The high cytotoxic activity of Ru(II) complexes against cervical (HeLa) and breast (MDA-MB-231) cancer cells was proved (Nikolić et al. 2016), and its further biological activity need to be investigate. The antimicrobial activity of ruthenium complexes 14 was determined against selected reference strains of bacteria—C. sporagenes, M. flavus, B. subtilis, S. lutea and S. aureus (Gram-positive); S. enteritidis, P. vulgaris, P. aeruginosa and E. coli (Gram-negative) by broth microdilution method. The antibacterial activities of all the complexes were compared to the standard drug—chloramphenicol. The results are summarized in Table 2.

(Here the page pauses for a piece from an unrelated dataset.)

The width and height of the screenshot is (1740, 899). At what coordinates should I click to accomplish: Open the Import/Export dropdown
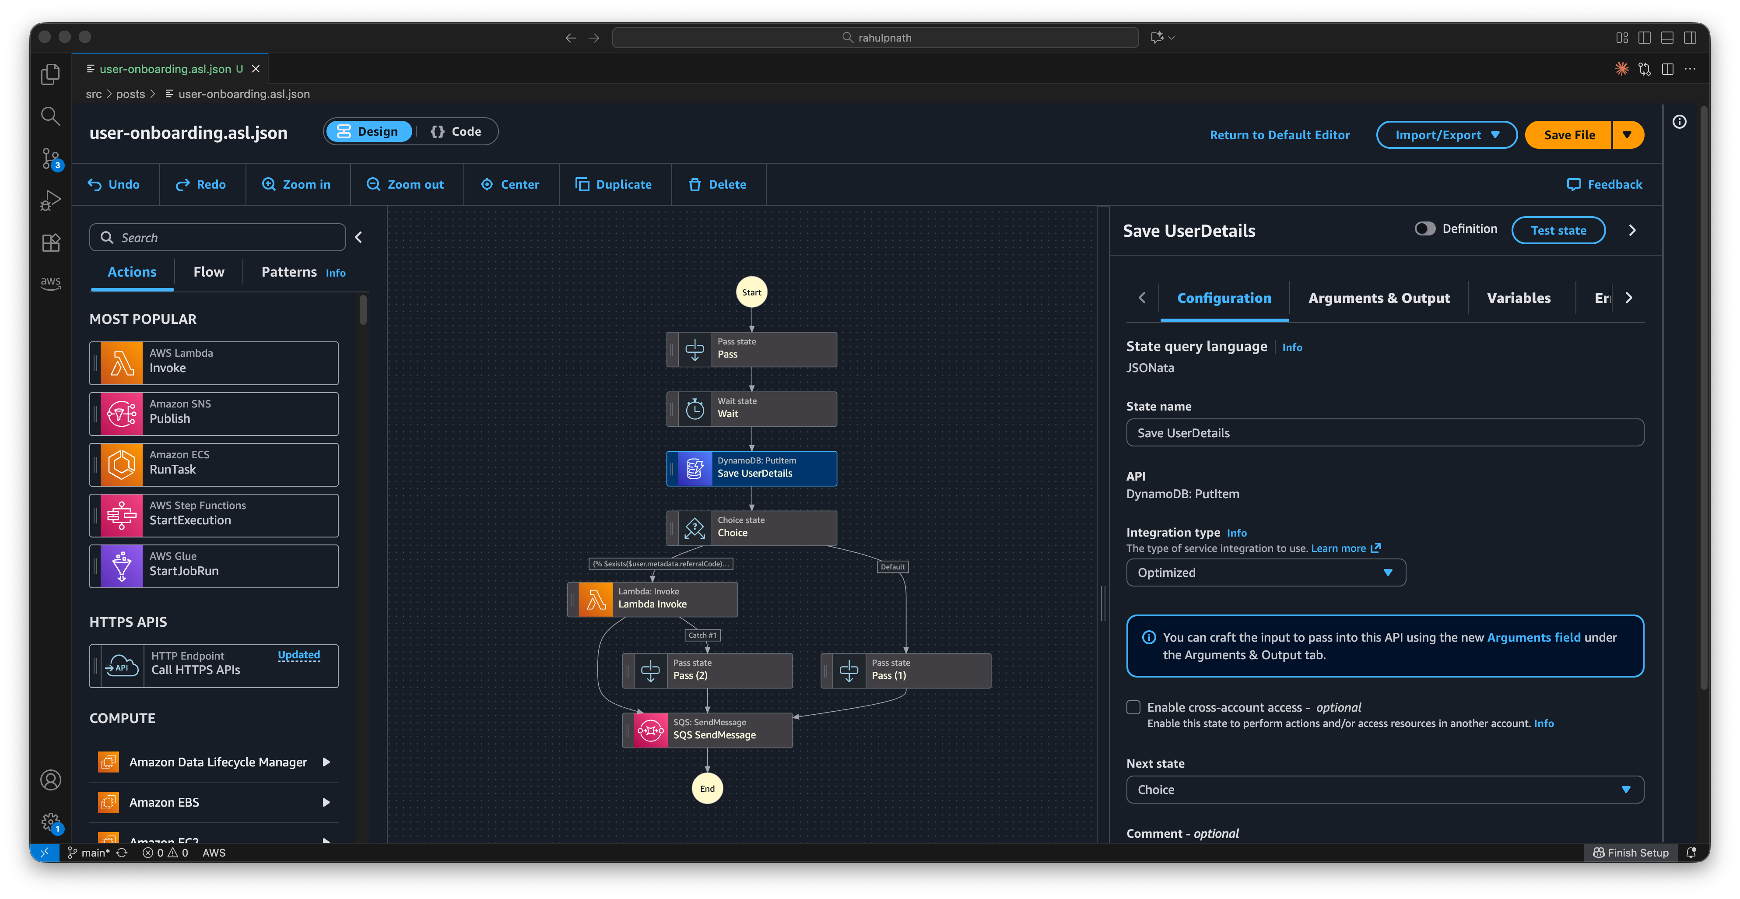1446,134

Table 2 Minimal inhibitory concentration values (µg/mL) for Ru complexes against pathogenic strains

Complex 1 showed the best antimicrobial activity compared to other tested complexes and was comparable to Chloramphenicol against all selected pathogenic strains. In addition, this complex showed better antimicrobial activity against E. coli than Chloramphenicol. Complex 3 also demonstrated good antimicrobial activity against all tested pathogenic strains, opposite to complex 4 which had weak antimicrobial activity. The tested ruthenium complexes showed very similar MIC values against all nine tested pathogenic strains and this result rarely could be found in the literature. The most of ruthenium complexes represented in literature shown good activity against some bacterial strains, but weak or no activity against other strains (Kumar et al. 2016; Liao et al. 2017; Li et al. 2016). However, the complexes investigated in this paper showed similar activity against nine different pathogenic bacterial strains.

Conclusion

The main purpose of this work was to investigate the effect of biologically active previously synthesized arene ruthenium(II) complexes ([(η6-p-cymene)Ru(Me2dppz)Cl]PF6 (1) with Me2dppz = 11,12-dimethyldipyrido[3,2-a:2′,3′-c]phenazine, [(η6-p-cymene)Ru(aip)Cl]PF6 (2) with aip = 2-(9-anthryl)-1H-imidazo[4,5-f][1,10] phenanthroline), ([(ƞ6-toluene)Ru(ppf)Cl]PF6) (3) and ([(ƞ6-p-cymene)Ru(ppf)Cl]PF6) (4) with ppf = pyrido[2′,3′:5,6] pyrazino[2,3-f][1,10]phenanthroline on DNA and BSA. Spectrophotometric studies showed that all complexes interact with CT-DNA with moderate activity. Complexes 1, 3 and 4 possible interact with A-T reach region of minor groove due to phenazine phenanthroline moieties in way that planar part of the aromatic rings made favorable electrostatic (π-anion) and hydrophobic (π-sigma) interactions with DNA functional groups. Complex 2 can be partially intercalated between bases in the groove due to a planar anthryl aromatic-imidazol moiety. The fluorescence competition study with the intercalator ethidium bromide and the minor groove binder Hoechst 33258, also demonstrated that differences in aromatic moiety contribute to binding in the: 1 carrying p-cymene as an arene was more efficient as a groove binder than the other two complexes (2 and 4) and than complex 3 (with toluene as arene moiety). The gel electrophoresis results showed that the complexes have nuclease activity and produced conformational changes of supercoiled circular plasmid DNA on strong concentration-dependent way. The most pronounced effect on supercoiled circular DNA has complex 1 bearing p-cymene. Without any doubt Ru(II) ion is very important for damaging activity of the complexes, however, complex anions can also affect results substantially and more studies are needed to better understand this process. Interactions of studied complexes on the protein model system (BSA) showed that all Ru(II) complexes under study strongly bind to BSA and the intrinsic fluorescence of BSA was quenched through static quenching mechanism. All the complexes showed a significant antibacterial activity. Considering previously reported cytotoxic activity (Nikolić et al. 2016; Pavlović et al. 2019) it can be concluded that DNA damage is at least in part, responsible for the activity of the complexes. Additionally, interaction with BSA suggested that the complexes are suitable for distribution and transportation as potential DNA targeting drugs.